Despite the importance of blood pressure (BP) control in secondary prevention, a significant proportion of patients with coronary disease have uncontrolled BP.
This retrospective cohort study of patients with coronary disease (N = 10 447) evaluated the impact of medication nonadherence and therapy intensification on reaching target BP goals. Medication adherence was calculated as the proportion of days covered for filled prescriptions of antihypertensive medications. Therapy intensification included dosage increase or increase in number of antihypertensive medications. The primary outcome was uncontrolled systolic BP (SBP) over time, using a latent class model that incorporated longitudinal SBP data and assigned patients to SBP trajectory groups.

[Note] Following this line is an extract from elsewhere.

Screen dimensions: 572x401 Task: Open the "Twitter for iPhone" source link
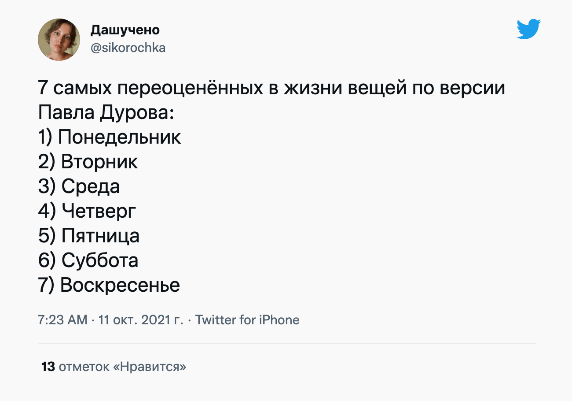(x=247, y=320)
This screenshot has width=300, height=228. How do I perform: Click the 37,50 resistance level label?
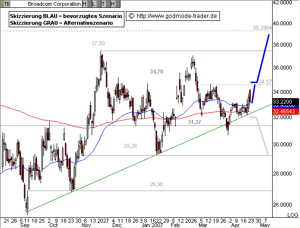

Multivariable regression evaluated the association between medication nonadherence (ie, proportion of days covered, <0.80) and therapy intensification with SBP control over time, with adjustment for demographics and clinical characteristics.
Three SBP trajectory groups were identified: (1) patients with BP that remained controlled (ie, SBP, ≤140 mm Hg) over time (n = 9114 [87.2%]); (2) patients with high BP that became controlled (n = 779 [7.5%]); and (3) patients with BP that remained high over time (n = 554 [5.3%]). In multivariable analyses, therapy intensification (odds ratio, 1.31; 95% confidence interval, 1.01-1.70) and medication nonadherence (odds ratio, 1.73; 95% confidence interval, 1.34-2.24) were associated with uncontrolled BP compared with high SBP that became controlled over time.
These findings suggest that medication nonadherence can help explain why BP levels remained elevated despite intensification of antihypertensive medications. Successful BP control is seen with a combination of intensification and adherence, suggesting that therapy intensification must be coupled with interventions to enhance medication adherence.